"I'm still not quite sure what I did wrong…"

Question

So for the past few weeks, my guy best friend has been pretty mean to me. I'm still not quite sure what I did wrong to make him get mad at me, but when I try to talk things out, he says "you don't understand anything, do you," and how apparently I have been showing him an attitude, whenever we talked. He used to compliment me and cheer me up whenever I was down, but now something I did has changed that. I've tried apologizing to him, but apparently I keep making the same mistake more than once..? I really wanna fix this, but he's the type of guy who shows all his rage when he's mad at me. Not only that, but he also jokes around way too much, but I'm pretty sure he isn't joking about being mad at me, since this has been going on for a while now. He messaged me a few days ago like "I'm gonna give you another chance," and I thought things were going well, but I guess they haven't. My friends don't think I should talk to him anymore, and his friends made fun of him in the past for talking to me, but he told me before that he doesn't care about what his friends say because he likes talking to me. Also, I've had feelings for him since last year, and he found out about that this year, when we got more closer. Apparently he liked me back (he told 2 of his friends, one of them told my friend and she told me; he's indirectly told me sometimes too and how he'll "ask me out" later), but when all of his friends found out that he did, they all started making fun of him... So, he told them that he "moved" on, and makes fun of me here and there, so that they don't make fun of him for liking me.
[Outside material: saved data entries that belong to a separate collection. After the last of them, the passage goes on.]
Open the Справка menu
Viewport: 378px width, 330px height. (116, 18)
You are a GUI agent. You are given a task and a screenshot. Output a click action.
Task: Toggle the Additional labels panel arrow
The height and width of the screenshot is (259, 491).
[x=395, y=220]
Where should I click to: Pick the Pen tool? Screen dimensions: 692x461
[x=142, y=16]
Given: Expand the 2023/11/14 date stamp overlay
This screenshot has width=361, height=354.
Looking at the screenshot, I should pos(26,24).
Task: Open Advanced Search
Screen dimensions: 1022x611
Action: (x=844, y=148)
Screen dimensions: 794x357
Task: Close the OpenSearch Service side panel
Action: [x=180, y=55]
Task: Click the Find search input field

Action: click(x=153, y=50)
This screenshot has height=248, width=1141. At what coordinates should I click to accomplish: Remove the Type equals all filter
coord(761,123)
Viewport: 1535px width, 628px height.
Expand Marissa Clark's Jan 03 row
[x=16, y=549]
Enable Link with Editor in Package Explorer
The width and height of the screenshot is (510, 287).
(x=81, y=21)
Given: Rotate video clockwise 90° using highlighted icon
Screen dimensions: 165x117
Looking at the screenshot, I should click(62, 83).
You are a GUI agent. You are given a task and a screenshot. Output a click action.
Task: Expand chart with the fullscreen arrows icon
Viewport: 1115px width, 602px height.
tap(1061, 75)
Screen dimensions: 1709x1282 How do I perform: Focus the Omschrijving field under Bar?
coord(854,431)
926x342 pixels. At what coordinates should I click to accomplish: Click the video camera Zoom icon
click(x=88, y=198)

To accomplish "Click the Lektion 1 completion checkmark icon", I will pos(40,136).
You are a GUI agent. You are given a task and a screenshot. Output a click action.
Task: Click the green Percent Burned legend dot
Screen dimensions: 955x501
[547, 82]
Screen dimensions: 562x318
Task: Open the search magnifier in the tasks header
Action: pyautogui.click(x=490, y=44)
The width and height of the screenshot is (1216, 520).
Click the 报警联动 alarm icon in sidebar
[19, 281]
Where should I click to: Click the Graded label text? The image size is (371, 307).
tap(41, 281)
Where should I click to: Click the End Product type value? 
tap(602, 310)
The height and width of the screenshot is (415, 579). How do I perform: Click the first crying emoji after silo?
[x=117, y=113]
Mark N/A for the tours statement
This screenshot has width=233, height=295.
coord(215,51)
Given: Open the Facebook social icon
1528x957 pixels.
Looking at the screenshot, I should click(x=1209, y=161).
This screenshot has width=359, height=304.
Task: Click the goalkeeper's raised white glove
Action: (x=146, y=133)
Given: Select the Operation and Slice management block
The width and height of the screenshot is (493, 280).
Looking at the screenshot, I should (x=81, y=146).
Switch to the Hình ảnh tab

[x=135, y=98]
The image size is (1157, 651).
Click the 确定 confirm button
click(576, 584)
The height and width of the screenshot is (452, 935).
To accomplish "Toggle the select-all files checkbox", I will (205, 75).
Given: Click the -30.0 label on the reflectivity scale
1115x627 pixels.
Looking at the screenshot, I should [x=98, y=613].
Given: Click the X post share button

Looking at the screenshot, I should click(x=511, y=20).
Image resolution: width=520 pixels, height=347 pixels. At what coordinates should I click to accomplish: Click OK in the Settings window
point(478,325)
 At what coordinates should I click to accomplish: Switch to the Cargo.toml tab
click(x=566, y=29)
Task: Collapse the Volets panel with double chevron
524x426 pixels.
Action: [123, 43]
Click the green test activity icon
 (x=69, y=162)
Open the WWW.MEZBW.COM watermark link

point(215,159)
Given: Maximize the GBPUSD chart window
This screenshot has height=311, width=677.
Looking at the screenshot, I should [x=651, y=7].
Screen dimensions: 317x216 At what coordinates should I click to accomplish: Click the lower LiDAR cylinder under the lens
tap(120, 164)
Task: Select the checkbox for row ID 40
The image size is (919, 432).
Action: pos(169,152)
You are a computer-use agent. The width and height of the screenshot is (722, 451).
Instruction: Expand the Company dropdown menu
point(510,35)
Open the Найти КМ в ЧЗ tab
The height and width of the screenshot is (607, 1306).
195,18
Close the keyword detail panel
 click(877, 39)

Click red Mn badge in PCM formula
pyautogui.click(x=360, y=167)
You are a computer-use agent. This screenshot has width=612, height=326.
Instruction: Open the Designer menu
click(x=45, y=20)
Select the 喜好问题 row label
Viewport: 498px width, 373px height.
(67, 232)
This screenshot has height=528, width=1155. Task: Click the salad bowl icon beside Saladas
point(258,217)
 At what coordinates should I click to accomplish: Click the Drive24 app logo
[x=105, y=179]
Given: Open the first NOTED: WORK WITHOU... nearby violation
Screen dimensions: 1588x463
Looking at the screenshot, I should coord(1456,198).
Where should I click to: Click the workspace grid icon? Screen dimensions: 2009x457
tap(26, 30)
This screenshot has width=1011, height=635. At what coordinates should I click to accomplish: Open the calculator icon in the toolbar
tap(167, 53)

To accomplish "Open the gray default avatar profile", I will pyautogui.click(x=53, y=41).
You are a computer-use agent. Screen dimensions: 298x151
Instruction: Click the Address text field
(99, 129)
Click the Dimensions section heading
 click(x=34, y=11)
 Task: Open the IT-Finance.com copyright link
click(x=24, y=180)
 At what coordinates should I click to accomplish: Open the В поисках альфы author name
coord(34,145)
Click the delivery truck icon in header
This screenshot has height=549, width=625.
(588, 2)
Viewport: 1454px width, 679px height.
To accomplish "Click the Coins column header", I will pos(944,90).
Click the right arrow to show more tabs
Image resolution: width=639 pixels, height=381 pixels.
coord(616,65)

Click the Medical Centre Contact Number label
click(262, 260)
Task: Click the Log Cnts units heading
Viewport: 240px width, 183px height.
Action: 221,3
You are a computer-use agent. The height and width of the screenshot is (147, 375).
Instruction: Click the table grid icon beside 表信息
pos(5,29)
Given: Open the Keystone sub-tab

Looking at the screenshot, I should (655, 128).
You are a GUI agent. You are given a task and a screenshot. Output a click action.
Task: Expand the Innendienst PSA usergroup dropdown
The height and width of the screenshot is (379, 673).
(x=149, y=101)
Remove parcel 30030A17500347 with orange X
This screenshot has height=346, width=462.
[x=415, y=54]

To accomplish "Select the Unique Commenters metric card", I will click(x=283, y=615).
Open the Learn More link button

Yet, he still gave me some signs that he still likes me, such as how we're "eventually" gonna date. Sorry, this is also kind of related to the "Dating" topic too... Please help me out

Answer from counsellor

I can understand why you are feeling so confused... What I'm hearing is you have done everything that you can to reach out to this guy. You have asked him many times what you have done wrong, but still he has not answered. It would be tough for you to know what to do when your questions go unanswered. This guy is important to you because you like him more than a friend. You are hoping that your friendship can grow into a romantic relationship in the future. It is hard to know how to navigate relationships when you are growing up. Just so you know we hear from a lot of young people about relationships, so you are not the only one. I'm wondering what the reason is that your friends don't want you to be friends with him anymore? Is this an option for you? Do you think some space is needed? Another idea is to try to set some limits with him. Try to challenge him next time he is not clear/fair with you. Make it understood that you can't make changes unless you know the problem. Let him know that he needs to treat you in a respectful way. Leaving you waiting and not knowing why he is upset is not respectful/supportive. I would encourage you to speak with parents they may have experienced something like this at your age or can give you some good advice. Good luck. I hope the two of you can work out a positive solution.